Intellitech's president, C.J. Clark, elaborates on his company's reasoning: "Digital test and logic-configuration times are increasing, and if a boundary-scan-testable PCB's digital-test and configuration time is long relative to its analog-test and handling time, it doesn't make sense to run digital tests on the ICT." He explains that if boundary-scan test, including FPGA, CPLD, and flash configuration (Ref. 5), takes 100 s and analog test takes 5 s, an ICT-only approach would provide a throughput of one PCB per 105 s.

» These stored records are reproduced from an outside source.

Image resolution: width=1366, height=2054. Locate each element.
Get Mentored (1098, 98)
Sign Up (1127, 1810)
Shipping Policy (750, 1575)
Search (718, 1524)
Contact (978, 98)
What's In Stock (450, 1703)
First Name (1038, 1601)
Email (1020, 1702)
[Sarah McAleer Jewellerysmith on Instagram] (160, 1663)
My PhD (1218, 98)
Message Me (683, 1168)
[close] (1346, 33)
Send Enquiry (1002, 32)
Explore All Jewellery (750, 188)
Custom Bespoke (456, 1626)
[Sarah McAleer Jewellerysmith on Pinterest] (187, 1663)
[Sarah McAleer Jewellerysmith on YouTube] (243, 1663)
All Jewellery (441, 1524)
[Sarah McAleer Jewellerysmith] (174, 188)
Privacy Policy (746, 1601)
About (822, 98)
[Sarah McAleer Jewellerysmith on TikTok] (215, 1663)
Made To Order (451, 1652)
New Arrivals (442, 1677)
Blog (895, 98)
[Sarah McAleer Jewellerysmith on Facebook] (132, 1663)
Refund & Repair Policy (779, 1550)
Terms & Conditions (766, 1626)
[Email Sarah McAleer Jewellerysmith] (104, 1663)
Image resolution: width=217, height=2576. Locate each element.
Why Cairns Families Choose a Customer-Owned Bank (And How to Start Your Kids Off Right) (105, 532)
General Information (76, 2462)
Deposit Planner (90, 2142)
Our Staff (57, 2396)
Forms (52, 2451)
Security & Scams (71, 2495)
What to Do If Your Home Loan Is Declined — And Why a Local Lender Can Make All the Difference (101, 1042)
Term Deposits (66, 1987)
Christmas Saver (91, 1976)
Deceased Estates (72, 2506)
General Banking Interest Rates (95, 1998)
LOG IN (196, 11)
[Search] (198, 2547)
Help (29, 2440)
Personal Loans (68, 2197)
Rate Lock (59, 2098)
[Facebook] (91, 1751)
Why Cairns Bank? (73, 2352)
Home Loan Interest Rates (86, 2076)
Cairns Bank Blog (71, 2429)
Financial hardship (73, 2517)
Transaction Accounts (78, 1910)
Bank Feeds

The better alternative, he says, is to embed boundary-scan-test capability within the PCB itself so that execution of the boundary-scan test requires nothing more than a power supply. With this approach, the 5-s analog test runs on the ICT; the PCB is then removed from the ICT fixture and powered with other PCBs going through the boundary-scan self-test process.
After the first 20 PCBs have undergone analog testing (20 x 5 s), the first PCB will have completed its digital boundary-scan self-test and configuration. Within another 5 s, the second PCB undergoing digital boundary-scan self-test will have completed its test, and so on. After test of the first 20 PCBs, embedded test and configuration cancels out the digital test times, and the PCB throughput becomes one PCB per 5 s, the time it takes for analog test and handling.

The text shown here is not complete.